--- DATASET Enclosed Below ---

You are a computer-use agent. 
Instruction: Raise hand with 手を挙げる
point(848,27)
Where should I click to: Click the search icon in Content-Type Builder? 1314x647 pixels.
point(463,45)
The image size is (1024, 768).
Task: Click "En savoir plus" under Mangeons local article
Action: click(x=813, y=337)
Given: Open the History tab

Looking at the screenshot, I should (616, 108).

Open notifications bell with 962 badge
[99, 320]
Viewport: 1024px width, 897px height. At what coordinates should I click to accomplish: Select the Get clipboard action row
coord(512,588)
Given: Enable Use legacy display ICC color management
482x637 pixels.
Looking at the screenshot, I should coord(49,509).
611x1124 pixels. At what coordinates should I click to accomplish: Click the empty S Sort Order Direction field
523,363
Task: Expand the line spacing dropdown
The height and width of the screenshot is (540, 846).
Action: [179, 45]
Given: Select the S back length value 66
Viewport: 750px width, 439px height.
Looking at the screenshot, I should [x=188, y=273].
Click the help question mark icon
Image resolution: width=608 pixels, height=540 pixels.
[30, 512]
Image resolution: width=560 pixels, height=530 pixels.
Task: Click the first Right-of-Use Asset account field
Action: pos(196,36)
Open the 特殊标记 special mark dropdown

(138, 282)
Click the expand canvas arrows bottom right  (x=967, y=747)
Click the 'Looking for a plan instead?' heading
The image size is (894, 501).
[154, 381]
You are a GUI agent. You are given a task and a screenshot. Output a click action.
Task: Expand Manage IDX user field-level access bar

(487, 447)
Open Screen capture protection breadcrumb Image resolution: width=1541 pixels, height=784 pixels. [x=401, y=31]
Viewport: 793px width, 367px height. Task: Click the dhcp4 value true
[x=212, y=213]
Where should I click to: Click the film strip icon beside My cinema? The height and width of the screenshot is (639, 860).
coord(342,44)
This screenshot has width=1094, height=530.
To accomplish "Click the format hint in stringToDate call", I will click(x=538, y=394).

--- End of Enclosed DATASET ---

Reproduce the material verbatim, line by line.

— TASK SOLUTION —
You are a computer-use agent. 
Instruction: Raise hand with 手を挙げる
point(848,27)
Where should I click to: Click the search icon in Content-Type Builder? 1314x647 pixels.
point(463,45)
The image size is (1024, 768).
Task: Click "En savoir plus" under Mangeons local article
Action: click(x=813, y=337)
Given: Open the History tab

Looking at the screenshot, I should (616, 108).

Open notifications bell with 962 badge
[99, 320]
Viewport: 1024px width, 897px height. At what coordinates should I click to accomplish: Select the Get clipboard action row
coord(512,588)
Given: Enable Use legacy display ICC color management
482x637 pixels.
Looking at the screenshot, I should coord(49,509).
611x1124 pixels. At what coordinates should I click to accomplish: Click the empty S Sort Order Direction field
523,363
Task: Expand the line spacing dropdown
The height and width of the screenshot is (540, 846).
Action: [179, 45]
Given: Select the S back length value 66
Viewport: 750px width, 439px height.
Looking at the screenshot, I should [x=188, y=273].
Click the help question mark icon
Image resolution: width=608 pixels, height=540 pixels.
[30, 512]
Image resolution: width=560 pixels, height=530 pixels.
Task: Click the first Right-of-Use Asset account field
Action: pos(196,36)
Open the 特殊标记 special mark dropdown

(138, 282)
Click the expand canvas arrows bottom right  (x=967, y=747)
Click the 'Looking for a plan instead?' heading
The image size is (894, 501).
[154, 381]
You are a GUI agent. You are given a task and a screenshot. Output a click action.
Task: Expand Manage IDX user field-level access bar

(487, 447)
Open Screen capture protection breadcrumb Image resolution: width=1541 pixels, height=784 pixels. [x=401, y=31]
Viewport: 793px width, 367px height. Task: Click the dhcp4 value true
[x=212, y=213]
Where should I click to: Click the film strip icon beside My cinema? The height and width of the screenshot is (639, 860).
coord(342,44)
This screenshot has width=1094, height=530.
To accomplish "Click the format hint in stringToDate call", I will click(x=538, y=394).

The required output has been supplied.